Jim Devitt and Nathalie Gallett of TransWorld Systems

Editor’s Note: The following article is by Jim Devitt, MS, and Nathalie Gallett, CHFP, of TransWorld Systems, a national collection agency, and is based in part on a recent session presented at last month’s Healthcare Financial Management Association’s annual leadership conference (HFMA ANI2012).

In these tough economic times, patient collections have increasingly become a larger challenge to healthcare organizations due to higher deductibles and fewer insured patients. These organizations are turning to the patient responsibilities as an area with the highest upside. Fractional changes in collections can make or break the month. In this article, we will uncover a hidden gem, a simple technique to make the most of patient/collector communication, the “Vision Moment Pause.”

Over the years, the revenue cycle process has become streamlined and scripted to maximize results. There are many examples of call models and most agree on the following basic formula:

The Opening. This is a stepwise process to identify the patient, then yourself and your facility and isolate the purpose of the call. The collector will request a Payment in Full (PIF.)

Acquire Information. If the patient does not provide PIF, the collector will move into an information acquisition phase.

Negotiation. This is where the collector will restate the case for PIF and if unsuccessful, get a commitment for an initial payment. Following the commitment, the collector will work out a plan for the balance and reinforce the call to action for the overall call.

The Close. Finally, the collector will recap the arrangement and get patient agreement. As always, the call will end with a thank you to the patient.

The above flow is a typical call model. Most healthcare organizations have some form of this embedded into its policies and procedures. Today, we’ll focus on adding one slight variation to the call model, the Vision Moment Pause.

After the initial request for PIF in the opening sequence, add a 2- to 4-second pause.
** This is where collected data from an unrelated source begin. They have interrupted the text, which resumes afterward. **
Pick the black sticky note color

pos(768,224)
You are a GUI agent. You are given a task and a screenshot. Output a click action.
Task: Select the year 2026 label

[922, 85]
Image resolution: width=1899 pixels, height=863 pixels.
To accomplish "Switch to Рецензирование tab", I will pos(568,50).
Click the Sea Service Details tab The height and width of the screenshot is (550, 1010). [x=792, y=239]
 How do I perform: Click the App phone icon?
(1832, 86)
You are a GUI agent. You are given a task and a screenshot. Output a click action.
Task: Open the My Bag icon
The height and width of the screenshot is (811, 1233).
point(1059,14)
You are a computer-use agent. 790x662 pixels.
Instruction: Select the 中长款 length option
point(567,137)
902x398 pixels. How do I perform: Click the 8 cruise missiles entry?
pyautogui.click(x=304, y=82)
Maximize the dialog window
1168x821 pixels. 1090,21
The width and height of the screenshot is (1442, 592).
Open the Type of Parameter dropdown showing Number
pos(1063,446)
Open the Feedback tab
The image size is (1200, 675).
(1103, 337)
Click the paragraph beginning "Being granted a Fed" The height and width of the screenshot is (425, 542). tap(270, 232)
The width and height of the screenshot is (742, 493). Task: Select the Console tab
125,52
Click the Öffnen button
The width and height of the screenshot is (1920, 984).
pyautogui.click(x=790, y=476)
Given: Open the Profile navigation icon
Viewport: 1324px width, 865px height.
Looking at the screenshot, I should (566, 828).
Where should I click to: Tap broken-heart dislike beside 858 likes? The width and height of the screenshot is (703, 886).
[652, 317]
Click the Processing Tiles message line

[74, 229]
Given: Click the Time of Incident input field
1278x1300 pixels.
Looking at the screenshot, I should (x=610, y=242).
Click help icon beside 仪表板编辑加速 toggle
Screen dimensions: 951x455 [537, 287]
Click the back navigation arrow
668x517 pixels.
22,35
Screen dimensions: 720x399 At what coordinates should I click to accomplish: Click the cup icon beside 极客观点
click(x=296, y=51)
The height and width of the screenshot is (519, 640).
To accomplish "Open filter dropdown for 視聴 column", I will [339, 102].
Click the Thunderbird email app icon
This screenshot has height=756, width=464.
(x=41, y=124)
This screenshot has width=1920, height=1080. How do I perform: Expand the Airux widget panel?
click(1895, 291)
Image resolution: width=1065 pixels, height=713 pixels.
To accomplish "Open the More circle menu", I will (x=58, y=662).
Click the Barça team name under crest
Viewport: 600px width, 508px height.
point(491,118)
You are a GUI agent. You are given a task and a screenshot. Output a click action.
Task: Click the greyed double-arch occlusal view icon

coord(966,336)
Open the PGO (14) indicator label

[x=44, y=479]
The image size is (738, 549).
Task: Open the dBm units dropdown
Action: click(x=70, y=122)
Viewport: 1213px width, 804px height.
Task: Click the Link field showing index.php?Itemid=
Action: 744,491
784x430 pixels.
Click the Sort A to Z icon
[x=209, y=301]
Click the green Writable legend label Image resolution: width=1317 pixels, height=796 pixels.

Human nature is such that people do not like silence in a conversation. This intentional break in the script creates an amazing opportunity for a collector — the opportunity to listen and to focus on the patient.

During the pause, the collector must avoid multi-tasking and “be present” with the patient. When the patient begins to speak to fill the silence, the collector may ask clarifying questions, but must not interrupt the patient. Active listening is the key to helping the patient resolve what is for them an emotional situation.

By actively listening to the patient, the collector helps to remove the isolation that the patient feels. It is an opportunity for the collector to show empathy and to let the patient know that the collector, and by extension the healthcare organization, understands how they feel. When a patient grasps that the collector has helped others in the same position, they will have more confidence in the collector’s ability to help them.

A simple pause, and how the collector handles it, can change how the patient feels about the organization. Take time to implement this minor change and you will see increased collections, increased number of payments and greater patient satisfaction.